━━━━━ AVAILABLE DATA
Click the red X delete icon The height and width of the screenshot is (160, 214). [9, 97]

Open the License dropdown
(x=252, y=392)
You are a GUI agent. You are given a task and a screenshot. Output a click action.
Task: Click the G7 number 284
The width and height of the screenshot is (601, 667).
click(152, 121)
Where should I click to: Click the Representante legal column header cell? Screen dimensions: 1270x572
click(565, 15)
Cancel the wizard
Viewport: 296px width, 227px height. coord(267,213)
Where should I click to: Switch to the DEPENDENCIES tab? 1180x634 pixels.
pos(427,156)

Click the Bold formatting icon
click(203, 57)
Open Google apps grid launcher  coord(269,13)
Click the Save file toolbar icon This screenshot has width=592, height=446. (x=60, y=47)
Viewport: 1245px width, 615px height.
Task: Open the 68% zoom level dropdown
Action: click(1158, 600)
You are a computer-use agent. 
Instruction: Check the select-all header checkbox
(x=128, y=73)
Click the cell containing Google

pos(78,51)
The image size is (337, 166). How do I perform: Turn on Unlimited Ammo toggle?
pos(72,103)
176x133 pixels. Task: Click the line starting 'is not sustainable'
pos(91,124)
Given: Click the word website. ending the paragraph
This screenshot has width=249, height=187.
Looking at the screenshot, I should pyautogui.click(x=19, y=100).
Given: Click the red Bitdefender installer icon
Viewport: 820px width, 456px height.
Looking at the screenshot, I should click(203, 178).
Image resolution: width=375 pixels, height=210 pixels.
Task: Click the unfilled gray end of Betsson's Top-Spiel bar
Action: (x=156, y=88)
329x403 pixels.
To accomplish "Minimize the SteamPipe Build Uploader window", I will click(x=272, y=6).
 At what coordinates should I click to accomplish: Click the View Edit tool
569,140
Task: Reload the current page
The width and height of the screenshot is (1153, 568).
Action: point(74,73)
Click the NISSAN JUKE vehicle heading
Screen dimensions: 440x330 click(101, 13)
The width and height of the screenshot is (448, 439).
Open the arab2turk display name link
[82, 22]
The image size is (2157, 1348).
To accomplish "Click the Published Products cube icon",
━━━━━━━━━━
▶ TASK DESCRIPTION
All that is needed is the line containing "Viewport: 820px width, 456px height." and each line after it to the end of the data above, set down exactly.

▶ WRITTEN RESPONSE
Viewport: 820px width, 456px height.
Looking at the screenshot, I should click(203, 178).
Image resolution: width=375 pixels, height=210 pixels.
Task: Click the unfilled gray end of Betsson's Top-Spiel bar
Action: (x=156, y=88)
329x403 pixels.
To accomplish "Minimize the SteamPipe Build Uploader window", I will click(x=272, y=6).
 At what coordinates should I click to accomplish: Click the View Edit tool
569,140
Task: Reload the current page
The width and height of the screenshot is (1153, 568).
Action: point(74,73)
Click the NISSAN JUKE vehicle heading
Screen dimensions: 440x330 click(101, 13)
The width and height of the screenshot is (448, 439).
Open the arab2turk display name link
[82, 22]
The image size is (2157, 1348).
To accomplish "Click the Published Products cube icon",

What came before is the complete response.